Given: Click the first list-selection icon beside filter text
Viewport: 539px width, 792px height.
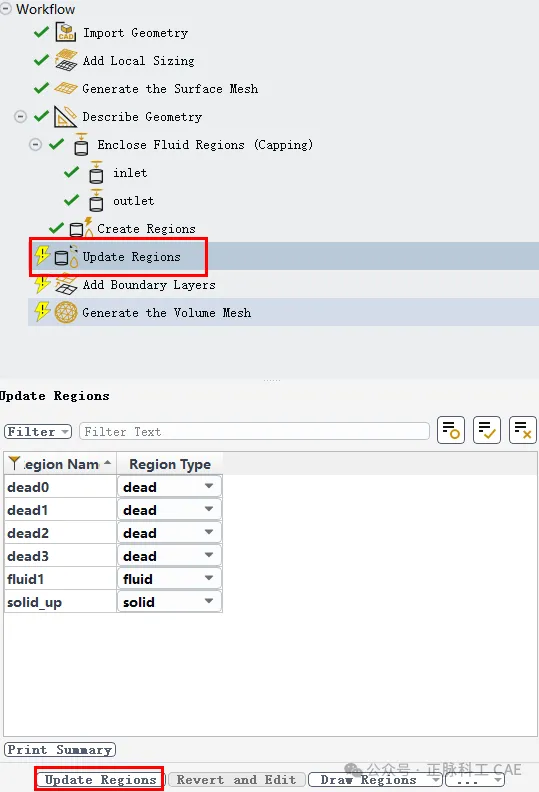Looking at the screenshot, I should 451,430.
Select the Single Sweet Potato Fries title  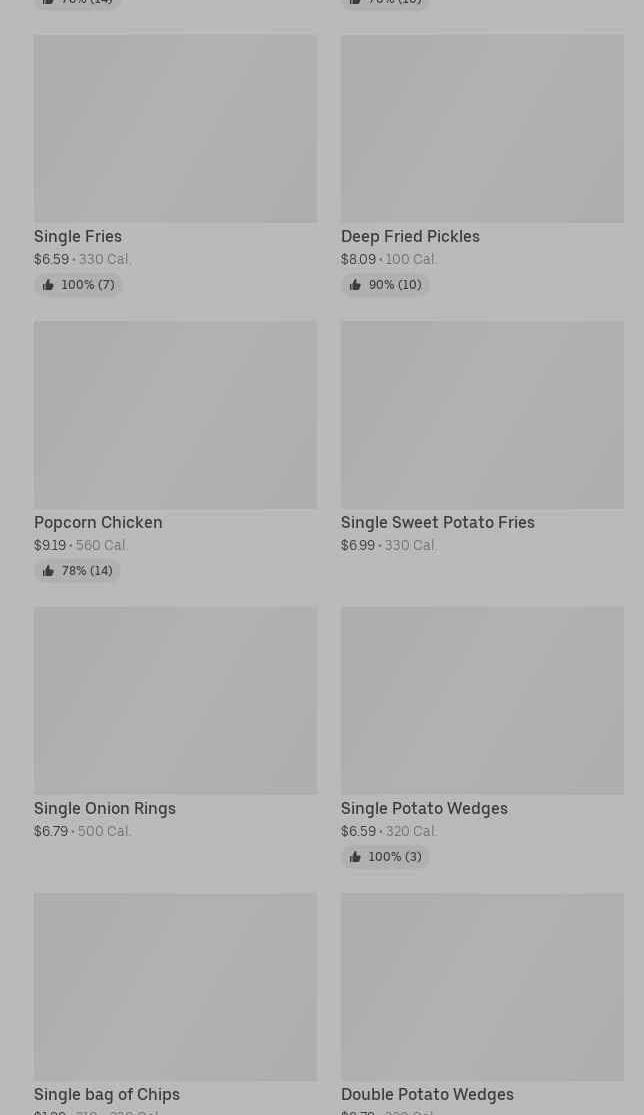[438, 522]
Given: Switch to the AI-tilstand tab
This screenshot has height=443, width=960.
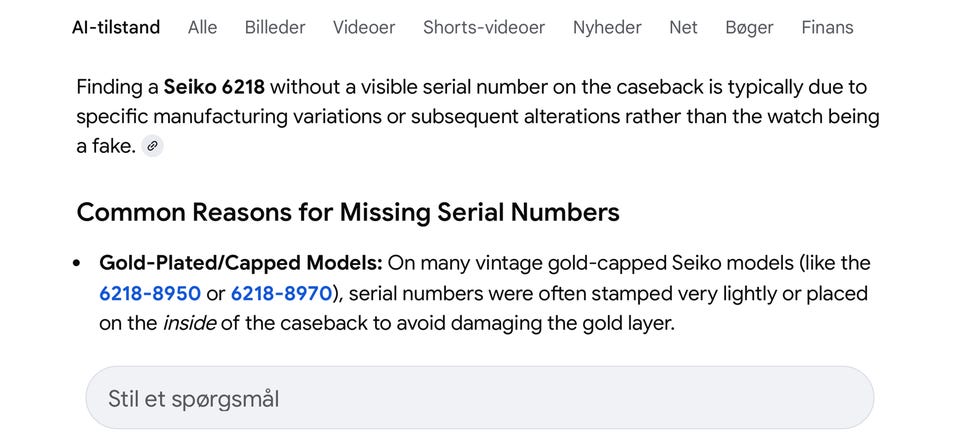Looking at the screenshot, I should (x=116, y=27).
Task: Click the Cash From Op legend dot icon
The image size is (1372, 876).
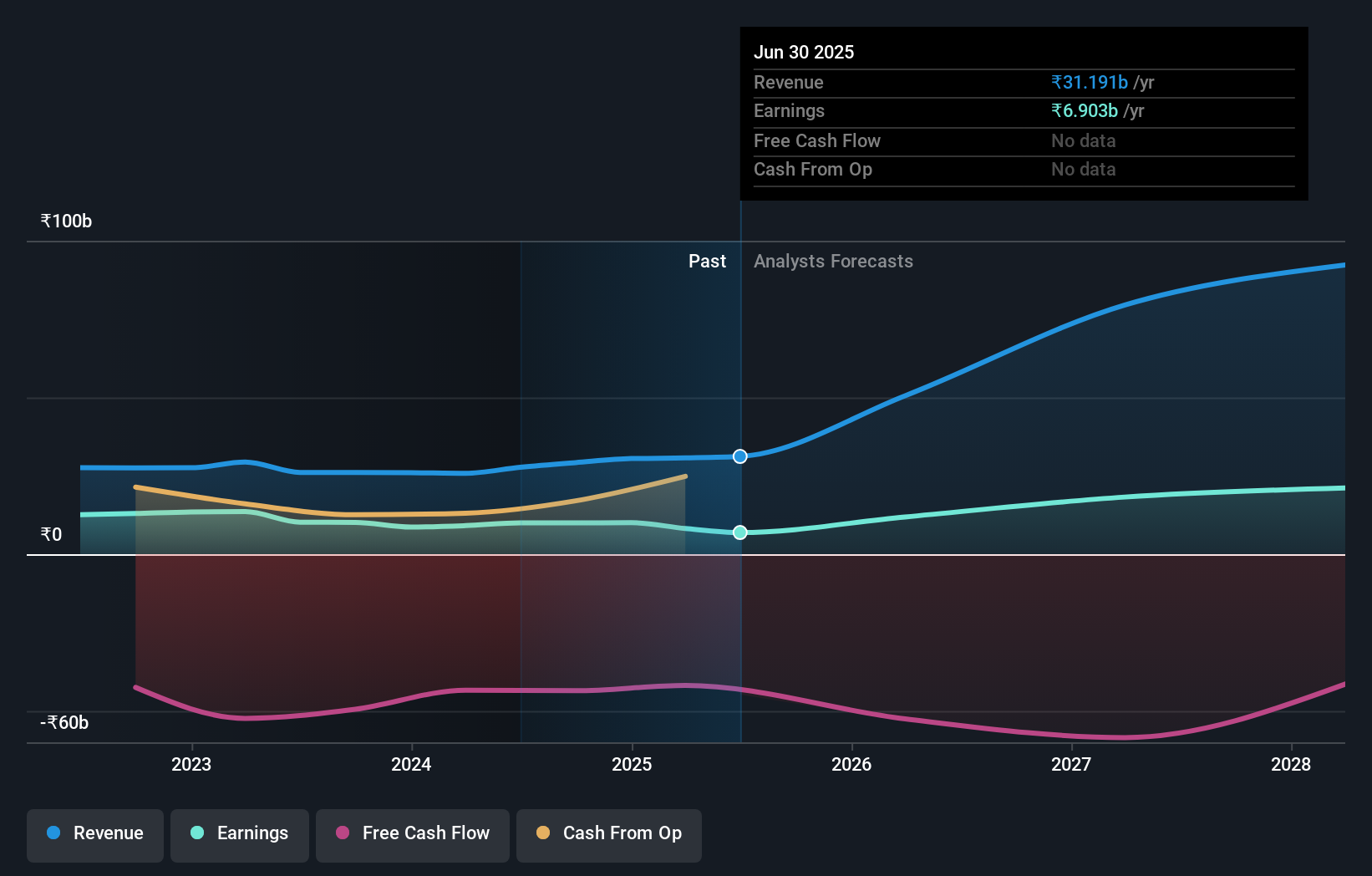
☆ ☆ ☆
§ **Required task**: Which lines in the data above contain the string "icon" with the same case? Report each of those lines in full.

§ **Result**:
Given: Click the first list-selection icon beside filter text
Task: Click the Cash From Op legend dot icon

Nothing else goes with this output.